With the cusp of human intelligence and artificial intelligence, the defense as an industry will be revolutionized. High-value areas of machine learning (ML) for the defense community where ML professionals can contribute effectively include:
- connected fleet management,
- dynamic inventory optimization,
- dynamic maintenance management,
- predictive maintenance & services,
- Warranty analytics, etc.
During his interview with KPMG in Australia, Ian McDonald — Director of Technology Enablement in Defense and National Security, said:
“Intelligent automation is absolutely essential for the military. They cannot operate the capabilities they currently have to their full potential without it. At the moment, there are humans in the loop between those systems. You cannot respond within 16 minutes unless you are already in a state of high alert.”
Intelligent automation with the help of machine learning can rapidly consolidate and analyze all the data received from satellites, defense sensors, and other findings, providing an upper edge to the decision-making personnel for deciding next actionable step(s). Along with the advancements in the third and highest level of intelligent automation, “reasoning cognitive automation” military will be able to derive insights from comparably huge data sets, which can also include unstructured material such as any written text, audio, and video. In terms of administration ML professionals can help in the recruitment and training process.

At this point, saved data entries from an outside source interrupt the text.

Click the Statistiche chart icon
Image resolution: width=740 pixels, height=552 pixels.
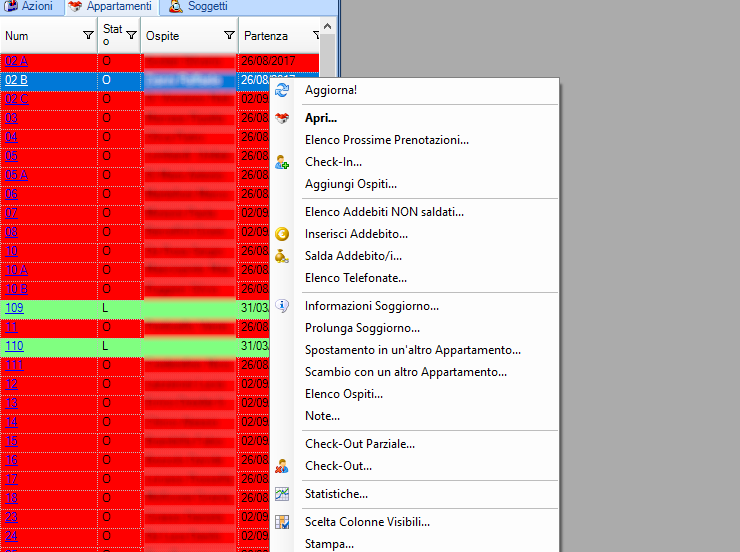pos(282,494)
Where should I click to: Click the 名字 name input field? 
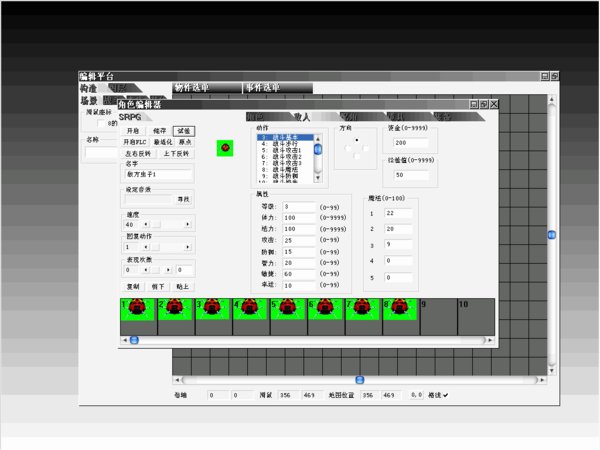[157, 175]
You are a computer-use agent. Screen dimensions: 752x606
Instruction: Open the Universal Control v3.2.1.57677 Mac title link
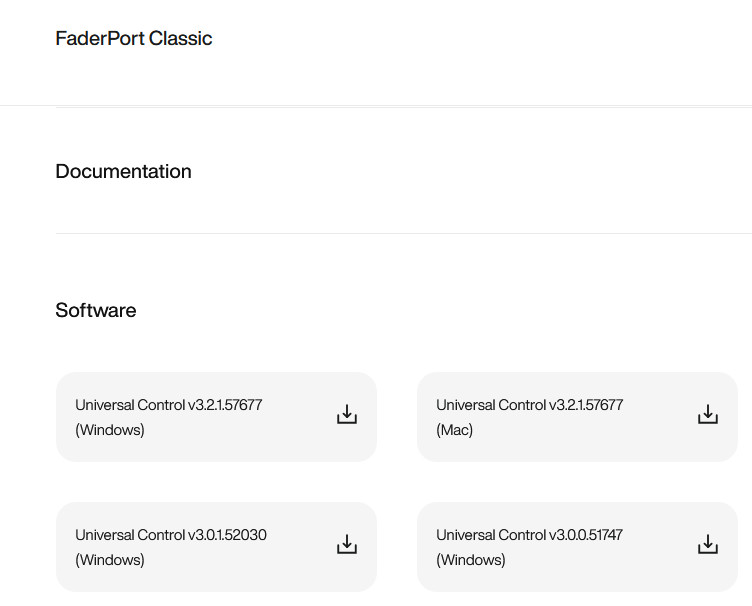click(x=529, y=405)
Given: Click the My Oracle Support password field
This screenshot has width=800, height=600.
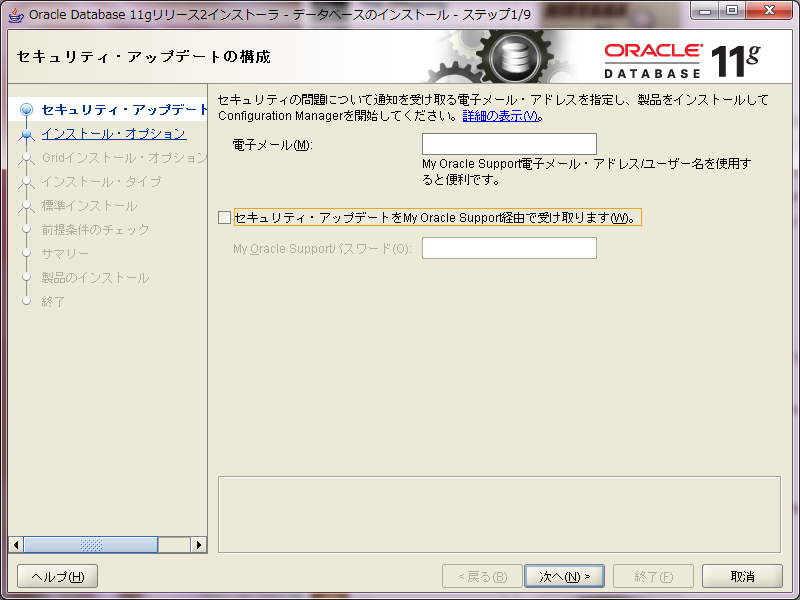Looking at the screenshot, I should [509, 247].
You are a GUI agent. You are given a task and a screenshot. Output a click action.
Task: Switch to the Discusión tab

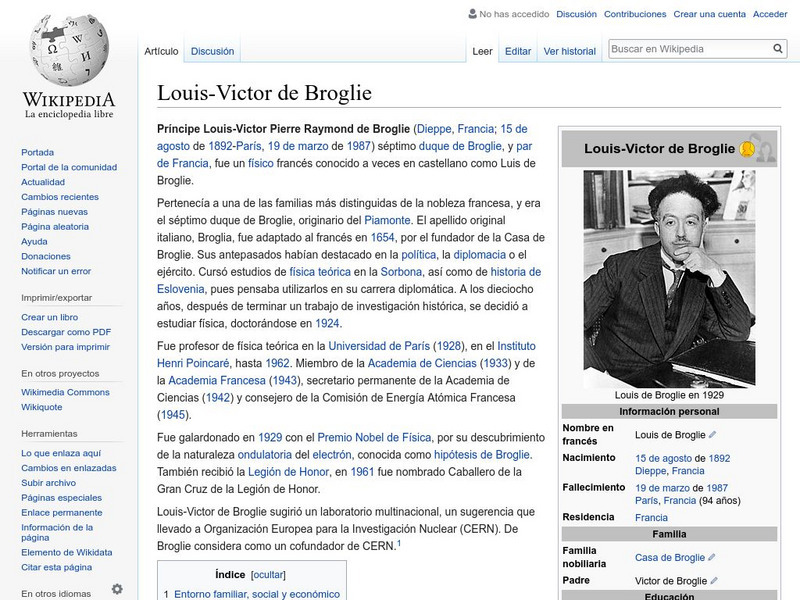213,49
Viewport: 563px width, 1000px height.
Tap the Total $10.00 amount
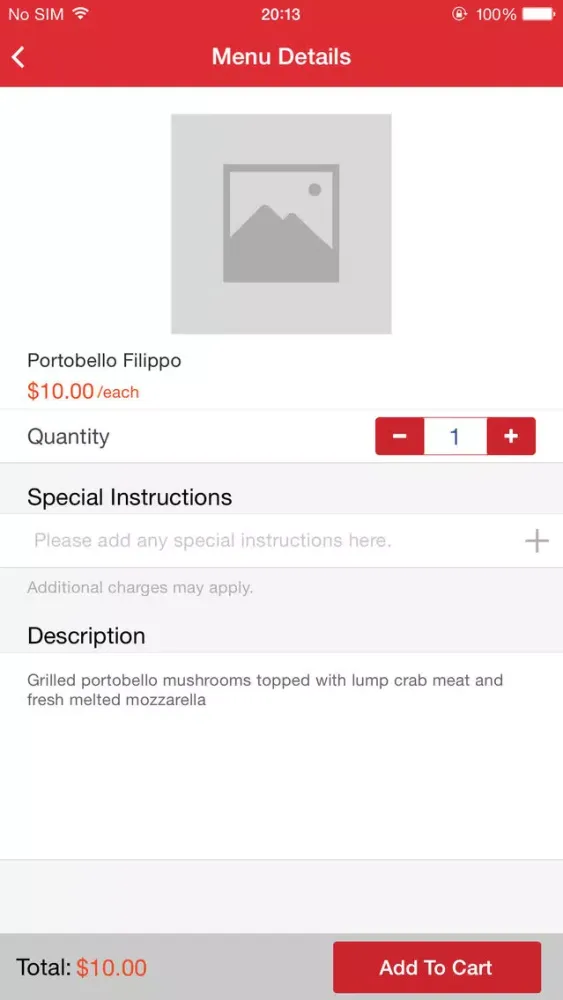[112, 967]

Above all, it should be clear that no matter how advanced and automated a defense system is, it can never eliminate the manpower need and critical thought process. Machine learning based AI can provide light speed solutions and suggestions, but it can never replace a human judgment when it comes to actually decide whether to go with the suggestion. Human’s judgment and the final decision is and will always be above any AI for he is more humanly capable of making logical, ethical and more accurate to the situation decisions. Before fully integrating ML professionals can help to oversee and moderate the various strategic facets of AI, including autonomous weapons and as well as in cyber-defenses.
Wrapping Up
To sum it up, Machine learning has huge potential in defense and military industries. ML professionals can lead the path to unfold possibilities of machine learning implications based on their ability to exploit the AI. Machine learning is already being used at different levels, but more importantly, will play a critical role in strengthening the security and defense of a country in upcoming decades.